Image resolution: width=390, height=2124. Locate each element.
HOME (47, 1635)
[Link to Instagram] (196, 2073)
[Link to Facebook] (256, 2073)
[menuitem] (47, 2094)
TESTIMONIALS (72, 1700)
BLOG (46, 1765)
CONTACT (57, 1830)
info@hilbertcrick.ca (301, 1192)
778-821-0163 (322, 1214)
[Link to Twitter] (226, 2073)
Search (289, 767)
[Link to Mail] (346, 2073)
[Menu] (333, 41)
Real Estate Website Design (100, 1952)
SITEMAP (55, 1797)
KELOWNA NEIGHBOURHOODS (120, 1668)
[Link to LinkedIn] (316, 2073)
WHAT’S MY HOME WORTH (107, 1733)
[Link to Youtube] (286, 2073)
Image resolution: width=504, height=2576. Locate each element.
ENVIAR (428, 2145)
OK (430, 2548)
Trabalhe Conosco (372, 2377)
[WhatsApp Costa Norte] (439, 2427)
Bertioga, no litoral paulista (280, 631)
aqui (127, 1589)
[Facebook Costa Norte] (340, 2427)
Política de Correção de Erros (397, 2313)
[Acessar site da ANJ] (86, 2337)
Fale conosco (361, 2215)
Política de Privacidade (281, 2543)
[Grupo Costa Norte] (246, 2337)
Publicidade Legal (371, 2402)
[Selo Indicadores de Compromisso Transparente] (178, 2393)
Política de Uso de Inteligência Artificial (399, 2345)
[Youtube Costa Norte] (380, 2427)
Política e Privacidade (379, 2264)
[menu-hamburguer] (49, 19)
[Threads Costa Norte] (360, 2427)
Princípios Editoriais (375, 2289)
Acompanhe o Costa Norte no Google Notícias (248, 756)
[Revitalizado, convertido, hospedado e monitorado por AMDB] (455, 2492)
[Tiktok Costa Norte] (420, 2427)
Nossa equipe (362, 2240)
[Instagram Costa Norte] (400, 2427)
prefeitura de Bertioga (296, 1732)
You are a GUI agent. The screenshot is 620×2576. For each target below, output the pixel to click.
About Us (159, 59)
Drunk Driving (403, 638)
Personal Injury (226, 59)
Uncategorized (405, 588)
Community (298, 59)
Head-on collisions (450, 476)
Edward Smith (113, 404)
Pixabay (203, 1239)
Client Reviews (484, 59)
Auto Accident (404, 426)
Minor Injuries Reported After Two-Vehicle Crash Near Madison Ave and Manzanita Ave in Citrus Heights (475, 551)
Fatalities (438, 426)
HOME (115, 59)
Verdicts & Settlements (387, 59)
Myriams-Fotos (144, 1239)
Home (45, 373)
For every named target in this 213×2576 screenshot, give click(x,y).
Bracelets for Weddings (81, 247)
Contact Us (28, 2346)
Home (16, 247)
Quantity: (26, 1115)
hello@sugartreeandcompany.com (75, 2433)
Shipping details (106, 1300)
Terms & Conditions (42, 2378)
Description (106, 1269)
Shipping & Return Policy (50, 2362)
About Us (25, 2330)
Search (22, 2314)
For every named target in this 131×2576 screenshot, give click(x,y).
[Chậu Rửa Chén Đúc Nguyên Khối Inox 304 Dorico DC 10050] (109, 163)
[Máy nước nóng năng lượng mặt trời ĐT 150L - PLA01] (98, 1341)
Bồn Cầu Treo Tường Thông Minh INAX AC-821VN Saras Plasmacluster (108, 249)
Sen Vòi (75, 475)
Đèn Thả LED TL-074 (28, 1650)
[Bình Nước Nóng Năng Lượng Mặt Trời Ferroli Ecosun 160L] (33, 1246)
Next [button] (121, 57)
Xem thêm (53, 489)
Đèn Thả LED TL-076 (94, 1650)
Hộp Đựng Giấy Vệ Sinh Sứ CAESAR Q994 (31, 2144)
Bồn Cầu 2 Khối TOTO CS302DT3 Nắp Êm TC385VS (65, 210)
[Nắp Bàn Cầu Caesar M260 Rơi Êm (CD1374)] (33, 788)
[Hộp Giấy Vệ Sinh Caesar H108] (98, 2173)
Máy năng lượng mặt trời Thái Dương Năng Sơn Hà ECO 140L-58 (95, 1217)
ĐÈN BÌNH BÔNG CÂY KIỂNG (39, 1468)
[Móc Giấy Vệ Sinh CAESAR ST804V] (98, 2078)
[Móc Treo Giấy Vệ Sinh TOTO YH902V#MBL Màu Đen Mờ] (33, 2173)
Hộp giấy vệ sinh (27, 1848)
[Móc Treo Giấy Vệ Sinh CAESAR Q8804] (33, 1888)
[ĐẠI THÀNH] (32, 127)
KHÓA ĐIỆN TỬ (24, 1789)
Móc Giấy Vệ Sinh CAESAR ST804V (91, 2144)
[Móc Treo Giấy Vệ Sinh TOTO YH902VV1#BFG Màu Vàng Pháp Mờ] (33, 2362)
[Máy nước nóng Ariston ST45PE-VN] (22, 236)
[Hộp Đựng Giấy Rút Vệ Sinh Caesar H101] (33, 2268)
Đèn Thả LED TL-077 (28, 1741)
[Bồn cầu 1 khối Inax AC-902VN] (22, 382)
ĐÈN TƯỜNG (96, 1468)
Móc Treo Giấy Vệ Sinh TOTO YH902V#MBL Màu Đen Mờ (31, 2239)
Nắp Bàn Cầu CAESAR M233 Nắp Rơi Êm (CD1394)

****************************************

**About this exercise**
As the answer, set down only the lines from the data above between the one holding "[Link to LinkedIn] (316, 2073)" and the one holding "Política e Privacidade (379, 2264)", inclusive, exactly as they read.

**Solution to this problem**
[Link to LinkedIn] (316, 2073)
WHAT’S MY HOME WORTH (107, 1733)
[Link to Youtube] (286, 2073)
Image resolution: width=504, height=2576. Locate each element.
ENVIAR (428, 2145)
OK (430, 2548)
Trabalhe Conosco (372, 2377)
[WhatsApp Costa Norte] (439, 2427)
Bertioga, no litoral paulista (280, 631)
aqui (127, 1589)
[Facebook Costa Norte] (340, 2427)
Política de Correção de Erros (397, 2313)
[Acessar site da ANJ] (86, 2337)
Fale conosco (361, 2215)
Política de Privacidade (281, 2543)
[Grupo Costa Norte] (246, 2337)
Publicidade Legal (371, 2402)
[Selo Indicadores de Compromisso Transparente] (178, 2393)
Política de Uso de Inteligência Artificial (399, 2345)
[Youtube Costa Norte] (380, 2427)
Política e Privacidade (379, 2264)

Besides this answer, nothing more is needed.